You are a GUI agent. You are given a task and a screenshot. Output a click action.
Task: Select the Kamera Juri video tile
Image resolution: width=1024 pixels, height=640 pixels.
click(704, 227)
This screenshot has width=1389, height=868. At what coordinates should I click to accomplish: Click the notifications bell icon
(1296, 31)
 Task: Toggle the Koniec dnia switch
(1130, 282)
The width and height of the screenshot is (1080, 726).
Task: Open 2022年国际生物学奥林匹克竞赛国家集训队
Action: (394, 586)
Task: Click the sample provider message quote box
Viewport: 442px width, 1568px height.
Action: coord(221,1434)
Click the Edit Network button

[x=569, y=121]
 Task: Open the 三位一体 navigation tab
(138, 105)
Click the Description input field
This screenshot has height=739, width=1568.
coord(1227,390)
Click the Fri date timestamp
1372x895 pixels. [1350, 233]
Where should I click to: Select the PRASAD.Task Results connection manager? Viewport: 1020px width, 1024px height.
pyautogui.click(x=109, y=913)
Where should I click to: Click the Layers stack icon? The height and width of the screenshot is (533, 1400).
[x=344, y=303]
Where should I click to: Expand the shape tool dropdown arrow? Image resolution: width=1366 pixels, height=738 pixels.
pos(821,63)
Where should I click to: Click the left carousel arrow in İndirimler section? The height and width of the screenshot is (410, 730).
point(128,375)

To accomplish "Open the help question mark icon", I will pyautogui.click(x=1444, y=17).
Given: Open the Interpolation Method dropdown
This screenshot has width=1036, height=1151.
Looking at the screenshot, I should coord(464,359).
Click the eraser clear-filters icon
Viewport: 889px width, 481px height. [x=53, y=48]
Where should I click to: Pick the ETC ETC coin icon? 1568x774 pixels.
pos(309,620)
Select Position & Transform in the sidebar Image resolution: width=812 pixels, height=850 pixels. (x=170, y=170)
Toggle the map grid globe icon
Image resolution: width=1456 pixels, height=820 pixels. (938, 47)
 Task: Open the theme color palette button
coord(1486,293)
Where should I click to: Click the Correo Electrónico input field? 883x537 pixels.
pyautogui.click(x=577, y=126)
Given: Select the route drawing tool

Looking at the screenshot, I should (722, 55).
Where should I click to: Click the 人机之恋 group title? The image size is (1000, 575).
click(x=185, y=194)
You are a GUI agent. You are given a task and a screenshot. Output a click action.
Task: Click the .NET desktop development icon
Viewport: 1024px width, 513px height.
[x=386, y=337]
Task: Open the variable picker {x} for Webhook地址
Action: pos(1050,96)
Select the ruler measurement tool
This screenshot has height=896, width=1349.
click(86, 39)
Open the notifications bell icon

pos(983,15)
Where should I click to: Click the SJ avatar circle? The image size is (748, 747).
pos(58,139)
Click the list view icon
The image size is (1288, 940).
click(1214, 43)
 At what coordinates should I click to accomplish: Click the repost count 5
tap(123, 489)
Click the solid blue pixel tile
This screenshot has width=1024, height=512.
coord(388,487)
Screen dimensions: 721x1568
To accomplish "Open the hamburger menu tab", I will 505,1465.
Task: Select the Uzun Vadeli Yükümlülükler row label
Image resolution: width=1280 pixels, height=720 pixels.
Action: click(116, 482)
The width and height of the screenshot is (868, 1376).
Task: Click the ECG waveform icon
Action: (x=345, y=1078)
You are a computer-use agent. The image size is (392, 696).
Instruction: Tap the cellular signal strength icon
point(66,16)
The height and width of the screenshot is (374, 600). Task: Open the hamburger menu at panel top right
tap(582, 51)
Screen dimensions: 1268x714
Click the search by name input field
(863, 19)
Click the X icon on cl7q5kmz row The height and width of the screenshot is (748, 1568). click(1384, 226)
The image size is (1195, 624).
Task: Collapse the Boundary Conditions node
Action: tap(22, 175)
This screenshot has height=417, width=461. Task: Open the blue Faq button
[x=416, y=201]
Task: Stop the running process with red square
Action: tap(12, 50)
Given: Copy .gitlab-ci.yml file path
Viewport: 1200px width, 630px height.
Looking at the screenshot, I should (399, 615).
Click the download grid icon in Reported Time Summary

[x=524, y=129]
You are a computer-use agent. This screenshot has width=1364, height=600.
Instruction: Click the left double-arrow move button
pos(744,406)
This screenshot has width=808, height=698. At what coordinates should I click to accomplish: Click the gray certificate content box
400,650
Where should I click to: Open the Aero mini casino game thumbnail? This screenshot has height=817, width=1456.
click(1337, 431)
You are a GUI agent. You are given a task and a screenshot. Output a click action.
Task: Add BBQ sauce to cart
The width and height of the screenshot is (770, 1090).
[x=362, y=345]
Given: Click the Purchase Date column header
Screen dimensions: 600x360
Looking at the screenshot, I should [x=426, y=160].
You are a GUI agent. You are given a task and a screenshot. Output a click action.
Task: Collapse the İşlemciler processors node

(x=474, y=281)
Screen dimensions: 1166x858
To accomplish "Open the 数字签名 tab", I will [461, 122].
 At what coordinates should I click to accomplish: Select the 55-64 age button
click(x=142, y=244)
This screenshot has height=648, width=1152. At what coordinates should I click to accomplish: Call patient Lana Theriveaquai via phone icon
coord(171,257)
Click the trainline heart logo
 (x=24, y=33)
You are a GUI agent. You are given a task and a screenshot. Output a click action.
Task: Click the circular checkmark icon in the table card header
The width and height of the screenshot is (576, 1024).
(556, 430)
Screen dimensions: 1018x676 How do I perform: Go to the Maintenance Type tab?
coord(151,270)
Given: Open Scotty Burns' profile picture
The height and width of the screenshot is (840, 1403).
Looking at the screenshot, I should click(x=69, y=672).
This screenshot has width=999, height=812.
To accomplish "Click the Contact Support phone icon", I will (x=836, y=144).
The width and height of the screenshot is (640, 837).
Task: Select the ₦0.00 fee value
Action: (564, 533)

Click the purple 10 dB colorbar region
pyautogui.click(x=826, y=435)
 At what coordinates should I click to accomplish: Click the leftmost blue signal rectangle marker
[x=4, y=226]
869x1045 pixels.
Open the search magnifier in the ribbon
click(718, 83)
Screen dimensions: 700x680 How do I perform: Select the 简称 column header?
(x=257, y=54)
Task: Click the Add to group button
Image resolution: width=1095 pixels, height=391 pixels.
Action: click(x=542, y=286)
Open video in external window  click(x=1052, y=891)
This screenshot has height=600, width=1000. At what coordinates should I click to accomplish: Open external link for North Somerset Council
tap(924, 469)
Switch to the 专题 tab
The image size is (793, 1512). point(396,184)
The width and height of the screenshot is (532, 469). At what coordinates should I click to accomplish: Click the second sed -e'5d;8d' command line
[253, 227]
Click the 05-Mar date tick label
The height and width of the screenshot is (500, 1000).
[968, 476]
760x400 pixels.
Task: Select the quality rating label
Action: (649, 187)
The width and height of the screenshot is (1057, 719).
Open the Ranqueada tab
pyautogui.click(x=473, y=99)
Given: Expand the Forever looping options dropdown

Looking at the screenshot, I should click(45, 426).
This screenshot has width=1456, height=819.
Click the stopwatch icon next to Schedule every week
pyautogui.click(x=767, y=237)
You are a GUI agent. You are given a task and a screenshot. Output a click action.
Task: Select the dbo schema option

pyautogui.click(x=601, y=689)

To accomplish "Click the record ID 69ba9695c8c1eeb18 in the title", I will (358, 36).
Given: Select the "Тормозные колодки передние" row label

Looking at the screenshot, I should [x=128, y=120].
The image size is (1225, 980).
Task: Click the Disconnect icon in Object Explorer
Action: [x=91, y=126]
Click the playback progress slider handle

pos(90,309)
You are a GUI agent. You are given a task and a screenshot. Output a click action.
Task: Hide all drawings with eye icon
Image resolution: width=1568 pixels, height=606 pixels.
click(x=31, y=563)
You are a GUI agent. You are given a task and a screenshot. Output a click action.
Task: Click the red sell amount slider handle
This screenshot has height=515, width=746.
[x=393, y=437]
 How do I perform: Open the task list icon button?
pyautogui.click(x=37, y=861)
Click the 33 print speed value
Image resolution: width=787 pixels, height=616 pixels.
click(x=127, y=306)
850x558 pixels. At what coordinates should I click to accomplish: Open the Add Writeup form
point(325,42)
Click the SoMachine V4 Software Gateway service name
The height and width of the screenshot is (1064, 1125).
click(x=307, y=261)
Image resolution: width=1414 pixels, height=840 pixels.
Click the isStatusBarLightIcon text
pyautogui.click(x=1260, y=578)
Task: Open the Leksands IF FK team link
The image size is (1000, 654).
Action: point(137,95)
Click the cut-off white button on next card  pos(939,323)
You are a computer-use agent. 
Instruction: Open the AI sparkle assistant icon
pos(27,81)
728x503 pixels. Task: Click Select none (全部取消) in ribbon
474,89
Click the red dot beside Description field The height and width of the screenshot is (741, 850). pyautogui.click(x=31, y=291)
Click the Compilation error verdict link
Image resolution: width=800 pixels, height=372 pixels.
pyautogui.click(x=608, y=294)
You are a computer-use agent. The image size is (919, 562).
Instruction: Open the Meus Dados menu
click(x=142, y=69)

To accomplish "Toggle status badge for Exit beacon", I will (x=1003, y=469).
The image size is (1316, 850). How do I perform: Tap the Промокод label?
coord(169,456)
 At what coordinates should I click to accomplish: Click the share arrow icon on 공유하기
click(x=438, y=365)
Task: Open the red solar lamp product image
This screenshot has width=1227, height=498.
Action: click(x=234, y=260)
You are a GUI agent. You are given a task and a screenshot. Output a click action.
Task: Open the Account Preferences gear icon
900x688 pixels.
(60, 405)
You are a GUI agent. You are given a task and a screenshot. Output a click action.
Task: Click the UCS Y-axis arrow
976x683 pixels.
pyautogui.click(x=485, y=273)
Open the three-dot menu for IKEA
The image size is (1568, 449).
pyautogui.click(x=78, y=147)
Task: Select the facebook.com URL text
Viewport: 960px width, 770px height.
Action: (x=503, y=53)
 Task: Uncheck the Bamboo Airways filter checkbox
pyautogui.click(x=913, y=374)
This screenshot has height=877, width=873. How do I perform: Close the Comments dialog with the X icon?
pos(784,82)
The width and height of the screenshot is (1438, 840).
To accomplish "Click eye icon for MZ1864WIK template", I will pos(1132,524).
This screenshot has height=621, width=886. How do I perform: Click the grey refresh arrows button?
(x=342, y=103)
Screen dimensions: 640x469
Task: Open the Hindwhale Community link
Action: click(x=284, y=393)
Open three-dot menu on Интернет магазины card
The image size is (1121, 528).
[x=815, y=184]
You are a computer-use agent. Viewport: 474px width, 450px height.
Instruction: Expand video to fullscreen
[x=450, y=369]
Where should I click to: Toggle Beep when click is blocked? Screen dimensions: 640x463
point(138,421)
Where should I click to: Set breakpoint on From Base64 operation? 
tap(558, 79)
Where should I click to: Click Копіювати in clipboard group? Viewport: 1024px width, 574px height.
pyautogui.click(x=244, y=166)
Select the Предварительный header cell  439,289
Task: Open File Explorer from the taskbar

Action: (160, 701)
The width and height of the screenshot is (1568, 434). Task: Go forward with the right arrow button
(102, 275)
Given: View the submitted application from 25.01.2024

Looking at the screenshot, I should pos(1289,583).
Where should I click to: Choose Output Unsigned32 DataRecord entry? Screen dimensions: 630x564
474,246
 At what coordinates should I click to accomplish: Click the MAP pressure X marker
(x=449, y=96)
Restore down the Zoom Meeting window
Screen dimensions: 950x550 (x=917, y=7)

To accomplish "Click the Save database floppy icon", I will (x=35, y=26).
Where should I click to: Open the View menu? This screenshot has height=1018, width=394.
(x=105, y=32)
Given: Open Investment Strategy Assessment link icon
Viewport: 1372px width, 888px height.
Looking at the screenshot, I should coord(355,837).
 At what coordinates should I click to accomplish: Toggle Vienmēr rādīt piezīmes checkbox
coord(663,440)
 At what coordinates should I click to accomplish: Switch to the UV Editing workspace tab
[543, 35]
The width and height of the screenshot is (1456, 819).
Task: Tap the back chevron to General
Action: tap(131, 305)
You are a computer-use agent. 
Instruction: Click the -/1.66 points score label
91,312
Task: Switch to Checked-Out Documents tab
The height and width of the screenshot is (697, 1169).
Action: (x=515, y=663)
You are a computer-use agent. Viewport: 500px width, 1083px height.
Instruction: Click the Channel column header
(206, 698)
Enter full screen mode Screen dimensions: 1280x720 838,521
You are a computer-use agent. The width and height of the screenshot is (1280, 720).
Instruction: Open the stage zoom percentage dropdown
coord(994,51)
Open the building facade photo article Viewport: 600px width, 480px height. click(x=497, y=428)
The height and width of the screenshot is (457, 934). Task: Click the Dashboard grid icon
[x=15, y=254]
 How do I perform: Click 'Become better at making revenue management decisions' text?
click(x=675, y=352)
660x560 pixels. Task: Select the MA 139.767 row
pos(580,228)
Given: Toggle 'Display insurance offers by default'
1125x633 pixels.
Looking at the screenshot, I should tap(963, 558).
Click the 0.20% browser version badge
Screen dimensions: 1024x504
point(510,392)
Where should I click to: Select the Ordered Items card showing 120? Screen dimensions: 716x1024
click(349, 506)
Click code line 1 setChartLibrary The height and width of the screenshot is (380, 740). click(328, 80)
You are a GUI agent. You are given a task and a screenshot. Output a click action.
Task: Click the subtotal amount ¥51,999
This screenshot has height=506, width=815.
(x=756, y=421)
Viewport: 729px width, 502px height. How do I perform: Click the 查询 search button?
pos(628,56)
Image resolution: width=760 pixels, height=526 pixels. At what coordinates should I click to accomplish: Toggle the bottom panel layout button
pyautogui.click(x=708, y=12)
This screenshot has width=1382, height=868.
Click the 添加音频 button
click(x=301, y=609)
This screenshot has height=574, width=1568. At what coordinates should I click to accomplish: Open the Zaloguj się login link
---------------
INSTRUCTIONS FOR THE TASK: Look through the entries above and quote exactly the lines from the line with "Image resolution: width=1024" to the line with "Given: Open the Interpolation Method dropdown", counting both of those lines.

ANSWER SECTION:
Image resolution: width=1024 pixels, height=640 pixels.
click(704, 227)
This screenshot has width=1389, height=868. At what coordinates should I click to accomplish: Click the notifications bell icon
(1296, 31)
 Task: Toggle the Koniec dnia switch
(1130, 282)
The width and height of the screenshot is (1080, 726).
Task: Open 2022年国际生物学奥林匹克竞赛国家集训队
Action: (394, 586)
Task: Click the sample provider message quote box
Viewport: 442px width, 1568px height.
Action: coord(221,1434)
Click the Edit Network button

[x=569, y=121]
 Task: Open the 三位一体 navigation tab
(138, 105)
Click the Description input field
This screenshot has height=739, width=1568.
coord(1227,390)
Click the Fri date timestamp
1372x895 pixels. [1350, 233]
Where should I click to: Select the PRASAD.Task Results connection manager? Viewport: 1020px width, 1024px height.
pyautogui.click(x=109, y=913)
Where should I click to: Click the Layers stack icon? The height and width of the screenshot is (533, 1400).
[x=344, y=303]
Where should I click to: Expand the shape tool dropdown arrow? Image resolution: width=1366 pixels, height=738 pixels.
pos(821,63)
Where should I click to: Click the left carousel arrow in İndirimler section? The height and width of the screenshot is (410, 730).
point(128,375)

To accomplish "Open the help question mark icon", I will pyautogui.click(x=1444, y=17).
Given: Open the Interpolation Method dropdown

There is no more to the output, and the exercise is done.